Buried hydrants pose potential problem for firefightersPublished 9:48am Wednesday, February 5, 2014
There is a problem buried beneath the snow around Niles.
Local fire department officials say the accumulating snow has covered many fire hydrants across the region, causing a potentially dangerous situation for public safety workers.
“It is getting to the point now where we can’t locate some of them at all,” said Gary Brovold, Niles Township fire chief. “It is really important to keep those hydrants clear in case of an emergency. And it isn’t just in Niles — it affects all fire departments in the area.”
Niles Fire Chief Larry Lamb said his department’s ability to fight a fire could be delayed if firefighters have trouble locating a buried hydrant.
“If we can see them, we can get in there and get after them pretty quick, but if they are completely covered it can be a problem,” he said. “Any little bit of extra time saved helps us get water to a fire quicker and can be important from a life safety standpoint.”

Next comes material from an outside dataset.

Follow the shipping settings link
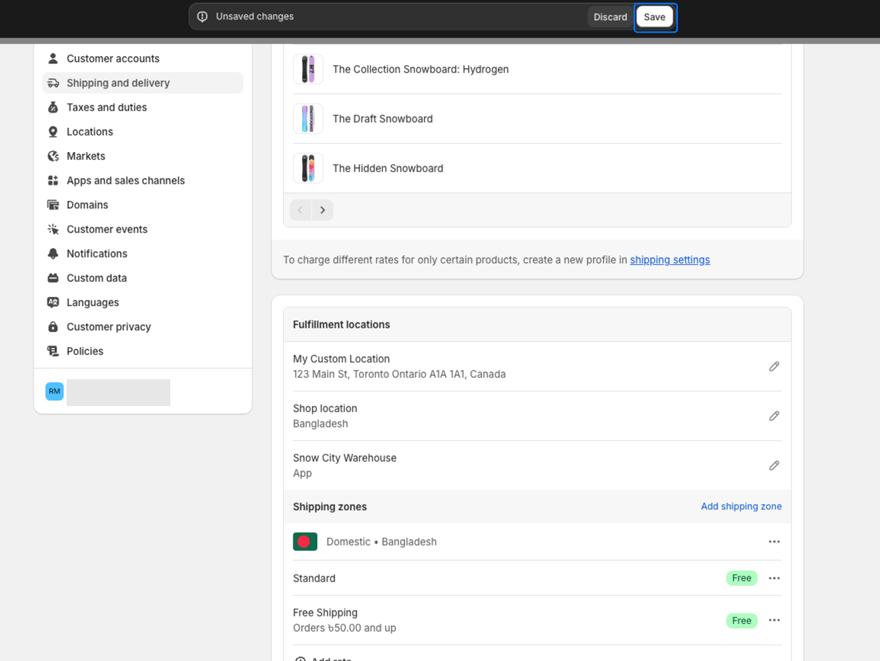This screenshot has height=661, width=880. click(x=669, y=260)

While traveling up and down South 11th Street Monday, Brovold said he needed to use a metal detector to find two or three fire hydrants beneath the snow.

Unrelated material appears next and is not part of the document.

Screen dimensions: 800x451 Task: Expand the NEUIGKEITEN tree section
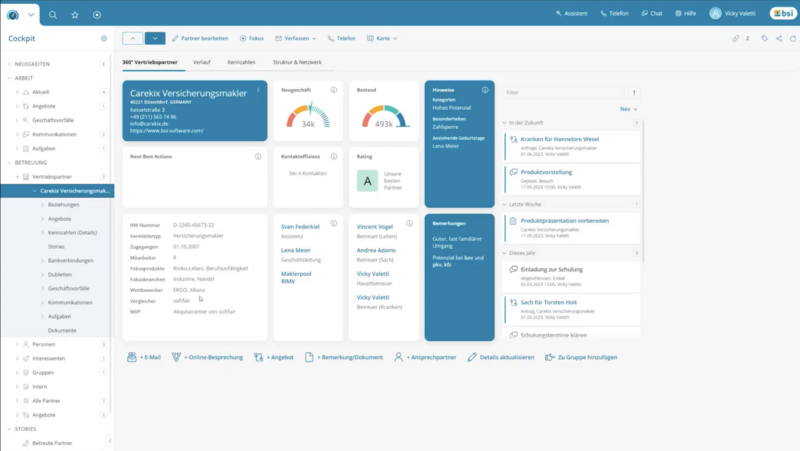8,64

“We are dealing with fire hydrants that are completely covered,” Brovold said. “In a time of fire, we probably won’t have that tool with us to locate them.”
While there is no law requiring citizens to keep hydrants uncovered, Brovold is asking for the public’s help in clearing snow from covered hydrants.
“Everyone needs to look at it as if their house is on fire. The faster we can get to the hydrant, the faster we can do our job,” he said. “We are asking for everyone to do their part to help us do ours. “This is not a normal winter and it is definitely putting a burden on us.”